El cuerpo humano se adapta bien a temperaturas intermedias en verano. No es necesario transformar el salón en una nevera artificial.
Además, mantener una temperatura prudente protege la salud de nuestras vías respiratorias. Los cambios bruscos con la calle causan resfriados frecuentes.
Esta pauta técnica equilibra el bienestar con el gasto energético. Bajar el termostato a 22º es un error muy común. Esa práctica dispara el gasto mensual de electricidad de forma innecesaria.
Ventilador de techo
La paciencia es clave al encender el aparato de aire. Modificar los grados bruscamente no enfriará la estancia más rápido. Una temperatura de 26º es ideal para realizar tareas domésticas. También permite el descanso nocturno sin sufrir calor excesivo.

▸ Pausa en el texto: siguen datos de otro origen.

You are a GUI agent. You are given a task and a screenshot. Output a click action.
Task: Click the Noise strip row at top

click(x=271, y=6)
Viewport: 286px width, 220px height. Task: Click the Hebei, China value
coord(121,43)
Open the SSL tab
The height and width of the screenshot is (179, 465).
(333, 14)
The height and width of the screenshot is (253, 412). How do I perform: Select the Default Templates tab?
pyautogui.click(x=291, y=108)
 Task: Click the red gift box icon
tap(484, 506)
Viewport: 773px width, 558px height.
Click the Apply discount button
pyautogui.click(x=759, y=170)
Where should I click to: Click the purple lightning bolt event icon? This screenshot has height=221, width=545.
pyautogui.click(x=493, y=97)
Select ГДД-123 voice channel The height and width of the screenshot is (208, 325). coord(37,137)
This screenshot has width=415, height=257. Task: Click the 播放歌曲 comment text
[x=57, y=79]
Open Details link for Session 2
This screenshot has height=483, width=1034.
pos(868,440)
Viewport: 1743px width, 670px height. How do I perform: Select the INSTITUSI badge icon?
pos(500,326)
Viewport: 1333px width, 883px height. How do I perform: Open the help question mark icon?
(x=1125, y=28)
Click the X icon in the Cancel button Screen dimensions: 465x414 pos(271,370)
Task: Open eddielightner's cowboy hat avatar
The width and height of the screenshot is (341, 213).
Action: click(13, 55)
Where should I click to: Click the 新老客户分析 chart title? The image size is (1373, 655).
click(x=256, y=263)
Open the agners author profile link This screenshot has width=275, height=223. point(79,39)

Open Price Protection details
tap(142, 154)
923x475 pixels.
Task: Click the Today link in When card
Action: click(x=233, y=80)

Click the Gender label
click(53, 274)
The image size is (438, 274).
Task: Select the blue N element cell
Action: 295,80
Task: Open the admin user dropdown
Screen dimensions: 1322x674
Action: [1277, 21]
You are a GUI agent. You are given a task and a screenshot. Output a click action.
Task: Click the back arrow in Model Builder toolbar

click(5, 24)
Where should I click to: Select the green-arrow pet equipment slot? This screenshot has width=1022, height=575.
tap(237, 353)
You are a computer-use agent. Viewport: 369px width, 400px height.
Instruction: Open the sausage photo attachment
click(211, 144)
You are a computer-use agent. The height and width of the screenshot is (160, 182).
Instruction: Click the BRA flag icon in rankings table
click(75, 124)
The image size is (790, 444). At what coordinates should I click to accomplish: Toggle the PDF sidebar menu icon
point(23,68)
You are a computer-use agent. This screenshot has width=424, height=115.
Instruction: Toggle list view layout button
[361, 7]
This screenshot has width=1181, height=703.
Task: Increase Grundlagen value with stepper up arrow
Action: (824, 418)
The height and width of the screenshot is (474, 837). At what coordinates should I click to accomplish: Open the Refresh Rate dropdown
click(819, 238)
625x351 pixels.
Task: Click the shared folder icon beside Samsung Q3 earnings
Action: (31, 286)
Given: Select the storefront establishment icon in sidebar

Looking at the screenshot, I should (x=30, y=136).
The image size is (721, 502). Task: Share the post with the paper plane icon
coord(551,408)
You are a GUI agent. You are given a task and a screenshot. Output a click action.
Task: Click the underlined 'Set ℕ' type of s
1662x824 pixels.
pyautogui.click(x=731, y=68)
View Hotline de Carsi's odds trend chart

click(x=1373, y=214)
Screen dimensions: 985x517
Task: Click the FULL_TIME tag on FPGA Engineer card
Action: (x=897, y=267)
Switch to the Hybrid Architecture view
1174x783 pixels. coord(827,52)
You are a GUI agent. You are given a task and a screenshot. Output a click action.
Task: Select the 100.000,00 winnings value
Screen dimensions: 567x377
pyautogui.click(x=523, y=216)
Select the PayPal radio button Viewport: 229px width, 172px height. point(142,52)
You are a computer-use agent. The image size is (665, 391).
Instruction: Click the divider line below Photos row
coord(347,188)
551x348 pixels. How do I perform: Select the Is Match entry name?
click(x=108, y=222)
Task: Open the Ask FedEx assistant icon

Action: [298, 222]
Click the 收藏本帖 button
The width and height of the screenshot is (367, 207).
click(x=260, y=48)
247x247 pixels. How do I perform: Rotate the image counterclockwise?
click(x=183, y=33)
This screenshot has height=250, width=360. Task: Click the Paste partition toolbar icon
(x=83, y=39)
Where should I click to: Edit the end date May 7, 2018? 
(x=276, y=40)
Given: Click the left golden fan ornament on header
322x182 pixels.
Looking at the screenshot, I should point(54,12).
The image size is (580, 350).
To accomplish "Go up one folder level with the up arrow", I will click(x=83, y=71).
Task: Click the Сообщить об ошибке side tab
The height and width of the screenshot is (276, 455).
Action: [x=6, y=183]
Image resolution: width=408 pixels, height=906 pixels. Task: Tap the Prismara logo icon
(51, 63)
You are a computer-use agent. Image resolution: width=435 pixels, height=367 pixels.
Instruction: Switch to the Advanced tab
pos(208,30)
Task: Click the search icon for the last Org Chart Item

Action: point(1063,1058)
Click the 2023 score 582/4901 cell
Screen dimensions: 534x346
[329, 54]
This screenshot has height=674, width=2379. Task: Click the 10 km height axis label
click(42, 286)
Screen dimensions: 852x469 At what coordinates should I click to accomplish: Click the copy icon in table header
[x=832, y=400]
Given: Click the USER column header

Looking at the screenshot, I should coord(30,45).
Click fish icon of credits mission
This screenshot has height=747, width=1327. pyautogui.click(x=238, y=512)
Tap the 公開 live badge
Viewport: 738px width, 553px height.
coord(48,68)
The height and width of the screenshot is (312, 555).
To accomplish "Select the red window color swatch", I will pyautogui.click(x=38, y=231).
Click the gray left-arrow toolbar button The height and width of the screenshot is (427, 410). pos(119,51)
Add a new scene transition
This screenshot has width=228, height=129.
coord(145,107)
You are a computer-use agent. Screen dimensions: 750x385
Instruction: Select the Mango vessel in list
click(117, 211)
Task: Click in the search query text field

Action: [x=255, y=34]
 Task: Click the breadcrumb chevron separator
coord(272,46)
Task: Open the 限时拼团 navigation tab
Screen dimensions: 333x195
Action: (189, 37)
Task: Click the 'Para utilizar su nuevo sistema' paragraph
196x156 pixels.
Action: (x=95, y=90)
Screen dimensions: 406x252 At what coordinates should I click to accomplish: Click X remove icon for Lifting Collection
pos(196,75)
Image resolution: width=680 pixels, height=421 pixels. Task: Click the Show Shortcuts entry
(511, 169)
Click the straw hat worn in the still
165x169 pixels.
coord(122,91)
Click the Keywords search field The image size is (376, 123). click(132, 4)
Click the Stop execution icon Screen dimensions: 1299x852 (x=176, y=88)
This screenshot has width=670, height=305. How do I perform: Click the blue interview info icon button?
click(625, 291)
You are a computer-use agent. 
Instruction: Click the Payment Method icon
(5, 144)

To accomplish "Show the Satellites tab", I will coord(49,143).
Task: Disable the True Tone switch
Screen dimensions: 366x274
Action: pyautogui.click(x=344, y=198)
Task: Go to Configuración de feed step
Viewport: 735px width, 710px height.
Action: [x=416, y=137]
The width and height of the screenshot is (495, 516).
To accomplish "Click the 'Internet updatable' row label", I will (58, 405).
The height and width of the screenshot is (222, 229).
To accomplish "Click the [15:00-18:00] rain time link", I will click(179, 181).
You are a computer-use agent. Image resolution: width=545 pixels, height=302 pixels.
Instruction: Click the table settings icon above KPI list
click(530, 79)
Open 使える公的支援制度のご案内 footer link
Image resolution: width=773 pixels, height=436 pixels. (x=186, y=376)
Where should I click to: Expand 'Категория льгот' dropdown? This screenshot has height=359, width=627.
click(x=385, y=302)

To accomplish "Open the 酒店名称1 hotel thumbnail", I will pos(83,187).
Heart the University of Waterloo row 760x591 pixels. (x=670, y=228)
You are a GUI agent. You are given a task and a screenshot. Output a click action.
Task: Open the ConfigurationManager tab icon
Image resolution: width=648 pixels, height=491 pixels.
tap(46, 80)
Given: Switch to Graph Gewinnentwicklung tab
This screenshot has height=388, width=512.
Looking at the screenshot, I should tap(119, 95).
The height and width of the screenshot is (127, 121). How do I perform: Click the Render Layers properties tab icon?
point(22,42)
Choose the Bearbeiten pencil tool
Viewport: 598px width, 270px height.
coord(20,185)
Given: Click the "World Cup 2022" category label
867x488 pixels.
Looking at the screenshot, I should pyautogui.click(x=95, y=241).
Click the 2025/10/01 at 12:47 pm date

El peligro oculto del ventilador a altas temperaturas
Los expertos en salud pública lanzan una advertencia muy importante. El uso exclusivo del ventilador puede ser peligroso bajo ciertas condiciones.
Cuando el termómetro de la vivienda sube demasiado, el riesgo aumenta ya que los mecanismos de refrigeración del cuerpo pueden fallar.
El ventilador no reduce la temperatura ambiental por sí mismo. En situaciones críticas, su uso aislado empeora la situación del usuario, sobre todo en personas mayores y en niños.
A 35º el aire ambiente supera la temperatura cutánea. El flujo constante actúa entonces como un horno de convección. El sudor se evapora con una rapidez excesiva bajo estas condiciones. Esto impide que el organismo regule su temperatura interna correctamente.
Como indica el Plan de Calor del gobierno Vasco: "El uso de ventiladores eléctricos puede brindar alivio, pero cuando la temperatura supera los 35 °C, no son útiles para prevenir las enfermedades relacionadas con el calor puesto que no reducen la temperatura corporal".
En días de olas de calor, se deben buscar alternativas seguras. Las duchas templadas ayudan a bajar la temperatura del cuerpo rápidamente. Acudir a centros comerciales o bibliotecas públicas es una buena opción. Estos espacios cuentan con sistemas de refrigeración más potentes.